TASK TO CARRY OUT —
Quote the lines of the entries below that begin with the line containing "Task: Click the S1 (108.225) support label" and end with the line containing "(1122, 119)", including both.

Excerpt from a dataset:
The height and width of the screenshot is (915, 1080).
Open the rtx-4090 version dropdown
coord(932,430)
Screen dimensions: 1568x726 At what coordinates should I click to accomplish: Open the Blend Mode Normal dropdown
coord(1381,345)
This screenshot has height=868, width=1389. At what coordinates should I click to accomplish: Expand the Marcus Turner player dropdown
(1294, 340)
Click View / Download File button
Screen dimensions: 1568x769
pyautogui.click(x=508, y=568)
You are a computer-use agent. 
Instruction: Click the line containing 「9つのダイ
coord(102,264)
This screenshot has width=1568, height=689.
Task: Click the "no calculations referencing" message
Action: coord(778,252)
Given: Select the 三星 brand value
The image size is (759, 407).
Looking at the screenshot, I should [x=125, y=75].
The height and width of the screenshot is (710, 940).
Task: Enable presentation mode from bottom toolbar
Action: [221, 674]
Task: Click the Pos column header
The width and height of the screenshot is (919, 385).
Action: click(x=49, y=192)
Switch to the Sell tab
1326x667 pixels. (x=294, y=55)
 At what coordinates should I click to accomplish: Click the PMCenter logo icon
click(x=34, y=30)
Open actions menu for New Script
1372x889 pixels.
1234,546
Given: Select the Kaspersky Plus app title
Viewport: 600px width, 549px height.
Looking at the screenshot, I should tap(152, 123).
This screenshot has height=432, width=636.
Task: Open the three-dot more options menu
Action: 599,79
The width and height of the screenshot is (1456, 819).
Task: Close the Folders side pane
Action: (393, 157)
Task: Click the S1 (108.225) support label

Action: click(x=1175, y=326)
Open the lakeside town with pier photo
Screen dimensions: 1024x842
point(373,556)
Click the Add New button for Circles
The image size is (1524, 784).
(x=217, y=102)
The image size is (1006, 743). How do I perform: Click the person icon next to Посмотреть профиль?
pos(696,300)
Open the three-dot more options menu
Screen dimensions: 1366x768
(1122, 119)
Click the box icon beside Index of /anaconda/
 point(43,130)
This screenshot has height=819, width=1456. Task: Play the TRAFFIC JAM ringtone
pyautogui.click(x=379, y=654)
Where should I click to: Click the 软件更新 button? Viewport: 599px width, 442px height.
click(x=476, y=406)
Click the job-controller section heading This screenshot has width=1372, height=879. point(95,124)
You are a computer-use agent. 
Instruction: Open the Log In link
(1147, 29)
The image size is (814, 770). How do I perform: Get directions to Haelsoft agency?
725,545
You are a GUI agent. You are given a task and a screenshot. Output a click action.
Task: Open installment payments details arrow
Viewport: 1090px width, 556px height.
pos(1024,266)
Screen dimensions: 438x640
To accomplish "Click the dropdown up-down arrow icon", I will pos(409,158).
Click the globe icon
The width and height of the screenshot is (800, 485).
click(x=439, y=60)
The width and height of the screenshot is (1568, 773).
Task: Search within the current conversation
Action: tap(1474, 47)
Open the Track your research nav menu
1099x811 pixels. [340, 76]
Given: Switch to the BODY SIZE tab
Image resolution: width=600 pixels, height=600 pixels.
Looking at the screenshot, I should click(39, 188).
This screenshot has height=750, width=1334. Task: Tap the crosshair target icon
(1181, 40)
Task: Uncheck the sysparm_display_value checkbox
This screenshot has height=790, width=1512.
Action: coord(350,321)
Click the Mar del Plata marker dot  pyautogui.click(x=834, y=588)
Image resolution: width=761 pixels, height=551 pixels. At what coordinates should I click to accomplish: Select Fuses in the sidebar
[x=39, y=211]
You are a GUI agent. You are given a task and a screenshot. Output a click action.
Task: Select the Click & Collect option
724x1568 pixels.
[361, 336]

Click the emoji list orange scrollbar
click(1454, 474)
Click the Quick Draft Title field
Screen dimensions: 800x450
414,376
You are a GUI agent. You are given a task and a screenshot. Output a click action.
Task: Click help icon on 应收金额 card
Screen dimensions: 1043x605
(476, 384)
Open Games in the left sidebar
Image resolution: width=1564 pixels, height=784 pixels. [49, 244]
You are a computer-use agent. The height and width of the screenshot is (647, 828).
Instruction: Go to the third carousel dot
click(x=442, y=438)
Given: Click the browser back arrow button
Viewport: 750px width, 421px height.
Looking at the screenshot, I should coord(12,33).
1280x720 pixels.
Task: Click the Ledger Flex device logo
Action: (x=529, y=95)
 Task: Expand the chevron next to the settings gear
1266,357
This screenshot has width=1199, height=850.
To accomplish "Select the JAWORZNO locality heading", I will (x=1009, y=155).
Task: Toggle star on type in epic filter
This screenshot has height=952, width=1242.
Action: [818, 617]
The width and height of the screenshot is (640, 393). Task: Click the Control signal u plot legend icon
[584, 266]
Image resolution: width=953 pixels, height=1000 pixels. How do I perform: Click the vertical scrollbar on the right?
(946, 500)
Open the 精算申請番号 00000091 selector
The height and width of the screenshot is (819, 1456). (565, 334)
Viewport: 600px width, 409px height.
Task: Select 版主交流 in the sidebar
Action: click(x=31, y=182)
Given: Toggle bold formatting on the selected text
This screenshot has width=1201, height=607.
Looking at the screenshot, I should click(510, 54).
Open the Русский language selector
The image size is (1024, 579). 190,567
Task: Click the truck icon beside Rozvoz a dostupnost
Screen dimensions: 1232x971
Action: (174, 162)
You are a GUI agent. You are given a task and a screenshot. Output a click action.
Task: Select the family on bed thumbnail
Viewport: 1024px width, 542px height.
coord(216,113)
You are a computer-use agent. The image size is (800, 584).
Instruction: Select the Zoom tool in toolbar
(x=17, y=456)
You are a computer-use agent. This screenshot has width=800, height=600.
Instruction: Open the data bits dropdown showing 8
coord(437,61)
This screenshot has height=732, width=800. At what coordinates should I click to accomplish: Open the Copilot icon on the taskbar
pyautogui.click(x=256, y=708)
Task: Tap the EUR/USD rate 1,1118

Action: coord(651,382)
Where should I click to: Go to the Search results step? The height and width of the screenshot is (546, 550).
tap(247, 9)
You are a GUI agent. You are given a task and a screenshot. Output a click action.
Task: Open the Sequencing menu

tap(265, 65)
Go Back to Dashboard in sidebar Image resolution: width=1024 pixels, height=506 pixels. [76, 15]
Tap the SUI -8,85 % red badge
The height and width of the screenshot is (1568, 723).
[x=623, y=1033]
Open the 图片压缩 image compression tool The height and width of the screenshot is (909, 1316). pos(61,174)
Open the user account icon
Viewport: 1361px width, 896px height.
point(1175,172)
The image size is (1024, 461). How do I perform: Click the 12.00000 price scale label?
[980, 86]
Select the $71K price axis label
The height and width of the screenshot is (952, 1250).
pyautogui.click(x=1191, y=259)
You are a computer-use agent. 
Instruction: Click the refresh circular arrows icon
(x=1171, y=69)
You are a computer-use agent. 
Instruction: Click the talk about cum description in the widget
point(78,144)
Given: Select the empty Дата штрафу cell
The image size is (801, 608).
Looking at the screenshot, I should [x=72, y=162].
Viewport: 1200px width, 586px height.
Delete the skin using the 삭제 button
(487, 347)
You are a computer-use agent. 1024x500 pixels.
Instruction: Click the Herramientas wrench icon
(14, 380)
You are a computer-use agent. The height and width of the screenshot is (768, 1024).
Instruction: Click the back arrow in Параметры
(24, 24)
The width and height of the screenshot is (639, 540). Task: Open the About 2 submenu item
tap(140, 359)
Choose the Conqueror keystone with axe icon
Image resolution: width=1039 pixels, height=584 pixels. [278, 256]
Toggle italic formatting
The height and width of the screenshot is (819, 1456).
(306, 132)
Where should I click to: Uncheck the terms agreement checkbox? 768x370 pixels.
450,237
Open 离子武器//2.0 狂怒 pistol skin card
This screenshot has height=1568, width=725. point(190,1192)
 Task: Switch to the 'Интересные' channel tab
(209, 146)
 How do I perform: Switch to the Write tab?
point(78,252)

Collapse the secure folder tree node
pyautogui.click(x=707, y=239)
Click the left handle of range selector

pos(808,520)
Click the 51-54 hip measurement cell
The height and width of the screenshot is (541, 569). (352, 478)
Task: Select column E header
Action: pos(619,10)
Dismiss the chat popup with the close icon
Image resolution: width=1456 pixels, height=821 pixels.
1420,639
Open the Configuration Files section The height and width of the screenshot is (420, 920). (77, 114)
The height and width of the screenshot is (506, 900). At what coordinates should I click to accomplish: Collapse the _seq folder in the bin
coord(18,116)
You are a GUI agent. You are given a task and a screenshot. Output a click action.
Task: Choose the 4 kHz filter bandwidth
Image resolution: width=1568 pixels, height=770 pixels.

CORRECT RESULT —
Task: Click the S1 (108.225) support label

Action: click(x=1175, y=326)
Open the lakeside town with pier photo
Screen dimensions: 1024x842
point(373,556)
Click the Add New button for Circles
The image size is (1524, 784).
(x=217, y=102)
The image size is (1006, 743). How do I perform: Click the person icon next to Посмотреть профиль?
pos(696,300)
Open the three-dot more options menu
Screen dimensions: 1366x768
(1122, 119)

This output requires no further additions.